>>>

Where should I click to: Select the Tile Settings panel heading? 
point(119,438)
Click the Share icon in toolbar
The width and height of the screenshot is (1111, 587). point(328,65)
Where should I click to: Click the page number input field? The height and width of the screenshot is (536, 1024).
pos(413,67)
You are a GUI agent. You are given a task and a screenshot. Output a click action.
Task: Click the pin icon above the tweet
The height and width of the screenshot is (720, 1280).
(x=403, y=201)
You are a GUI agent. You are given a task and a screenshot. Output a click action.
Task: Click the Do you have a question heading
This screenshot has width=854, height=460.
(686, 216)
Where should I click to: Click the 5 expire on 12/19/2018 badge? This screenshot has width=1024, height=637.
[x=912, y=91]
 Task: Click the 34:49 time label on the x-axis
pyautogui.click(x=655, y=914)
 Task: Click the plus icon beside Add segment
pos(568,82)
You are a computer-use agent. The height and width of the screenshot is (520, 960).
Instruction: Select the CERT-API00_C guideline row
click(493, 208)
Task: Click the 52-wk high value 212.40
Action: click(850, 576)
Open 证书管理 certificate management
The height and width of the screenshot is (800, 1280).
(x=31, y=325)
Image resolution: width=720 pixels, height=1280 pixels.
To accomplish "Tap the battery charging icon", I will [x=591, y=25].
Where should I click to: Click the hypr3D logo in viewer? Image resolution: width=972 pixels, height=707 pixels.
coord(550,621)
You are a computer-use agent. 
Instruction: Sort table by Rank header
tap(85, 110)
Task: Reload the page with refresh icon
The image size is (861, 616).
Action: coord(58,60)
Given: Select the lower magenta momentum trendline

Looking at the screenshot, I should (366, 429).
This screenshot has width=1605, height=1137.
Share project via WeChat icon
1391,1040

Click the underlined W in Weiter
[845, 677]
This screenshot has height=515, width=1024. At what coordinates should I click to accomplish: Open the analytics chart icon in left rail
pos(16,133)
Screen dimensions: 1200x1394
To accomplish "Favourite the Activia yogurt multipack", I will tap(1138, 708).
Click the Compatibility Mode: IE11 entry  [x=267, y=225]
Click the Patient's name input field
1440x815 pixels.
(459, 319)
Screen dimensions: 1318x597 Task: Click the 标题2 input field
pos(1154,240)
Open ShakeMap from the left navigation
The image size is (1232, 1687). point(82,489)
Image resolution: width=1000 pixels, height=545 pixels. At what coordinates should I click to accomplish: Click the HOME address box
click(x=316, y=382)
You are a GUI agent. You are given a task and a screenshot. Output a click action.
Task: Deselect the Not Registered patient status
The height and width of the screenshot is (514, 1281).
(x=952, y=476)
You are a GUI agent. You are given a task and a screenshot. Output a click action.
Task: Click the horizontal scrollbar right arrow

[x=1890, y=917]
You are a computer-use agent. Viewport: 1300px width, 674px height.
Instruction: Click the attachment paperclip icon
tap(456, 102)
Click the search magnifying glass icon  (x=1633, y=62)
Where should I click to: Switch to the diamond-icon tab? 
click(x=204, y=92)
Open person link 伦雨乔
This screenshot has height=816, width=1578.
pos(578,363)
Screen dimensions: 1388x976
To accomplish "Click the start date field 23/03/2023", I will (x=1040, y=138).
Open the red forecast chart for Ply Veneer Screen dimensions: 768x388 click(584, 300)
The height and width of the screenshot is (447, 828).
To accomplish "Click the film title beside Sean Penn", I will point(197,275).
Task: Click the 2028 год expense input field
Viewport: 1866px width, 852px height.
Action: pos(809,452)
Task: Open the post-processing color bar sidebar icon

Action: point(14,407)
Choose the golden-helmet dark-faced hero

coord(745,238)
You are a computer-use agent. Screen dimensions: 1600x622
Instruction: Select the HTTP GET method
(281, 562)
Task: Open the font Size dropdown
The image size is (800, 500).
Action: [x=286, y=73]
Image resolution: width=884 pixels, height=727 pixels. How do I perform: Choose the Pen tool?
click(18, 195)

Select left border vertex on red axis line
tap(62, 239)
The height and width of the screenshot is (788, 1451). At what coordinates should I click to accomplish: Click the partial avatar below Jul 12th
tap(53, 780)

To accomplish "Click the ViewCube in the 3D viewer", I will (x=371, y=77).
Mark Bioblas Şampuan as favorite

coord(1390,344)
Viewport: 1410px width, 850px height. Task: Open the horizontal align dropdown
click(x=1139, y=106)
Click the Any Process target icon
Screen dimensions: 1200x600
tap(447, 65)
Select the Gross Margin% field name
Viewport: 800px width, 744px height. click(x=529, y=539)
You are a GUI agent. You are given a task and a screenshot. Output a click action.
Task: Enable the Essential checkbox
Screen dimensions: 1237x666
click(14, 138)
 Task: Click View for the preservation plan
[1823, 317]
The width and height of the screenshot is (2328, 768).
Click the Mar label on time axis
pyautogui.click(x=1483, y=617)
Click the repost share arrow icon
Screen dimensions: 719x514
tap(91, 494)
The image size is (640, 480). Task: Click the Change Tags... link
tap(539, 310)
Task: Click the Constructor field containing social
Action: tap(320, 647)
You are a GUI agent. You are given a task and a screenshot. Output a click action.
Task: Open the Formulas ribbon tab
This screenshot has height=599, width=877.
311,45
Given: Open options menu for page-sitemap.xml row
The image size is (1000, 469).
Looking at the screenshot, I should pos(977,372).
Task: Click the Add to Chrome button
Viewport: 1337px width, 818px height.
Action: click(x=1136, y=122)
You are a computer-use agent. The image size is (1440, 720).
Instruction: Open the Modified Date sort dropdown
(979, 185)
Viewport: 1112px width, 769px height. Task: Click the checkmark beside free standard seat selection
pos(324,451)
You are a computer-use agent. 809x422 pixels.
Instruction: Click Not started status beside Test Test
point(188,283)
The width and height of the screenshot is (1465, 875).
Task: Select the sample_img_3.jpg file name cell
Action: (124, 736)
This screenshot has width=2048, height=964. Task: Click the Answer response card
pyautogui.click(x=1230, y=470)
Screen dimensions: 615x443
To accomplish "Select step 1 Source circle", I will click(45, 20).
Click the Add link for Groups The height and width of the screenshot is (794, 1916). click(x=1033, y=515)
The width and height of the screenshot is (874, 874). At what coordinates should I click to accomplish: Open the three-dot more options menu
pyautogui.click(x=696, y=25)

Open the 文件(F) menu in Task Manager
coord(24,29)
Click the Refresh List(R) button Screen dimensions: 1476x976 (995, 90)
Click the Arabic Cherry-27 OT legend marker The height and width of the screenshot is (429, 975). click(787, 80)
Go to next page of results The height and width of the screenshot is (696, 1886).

<<<

With the line holding "Click the Mar label on time axis" as the first and the line holding "Task: Click the Add to Chrome button" as the last, set down that range of the entries above exactly, and nothing else.

Solution to the exercise:
Click the Mar label on time axis
pyautogui.click(x=1483, y=617)
Click the repost share arrow icon
Screen dimensions: 719x514
tap(91, 494)
The image size is (640, 480). Task: Click the Change Tags... link
tap(539, 310)
Task: Click the Constructor field containing social
Action: tap(320, 647)
You are a GUI agent. You are given a task and a screenshot. Output a click action.
Task: Open the Formulas ribbon tab
This screenshot has height=599, width=877.
311,45
Given: Open options menu for page-sitemap.xml row
The image size is (1000, 469).
Looking at the screenshot, I should pos(977,372).
Task: Click the Add to Chrome button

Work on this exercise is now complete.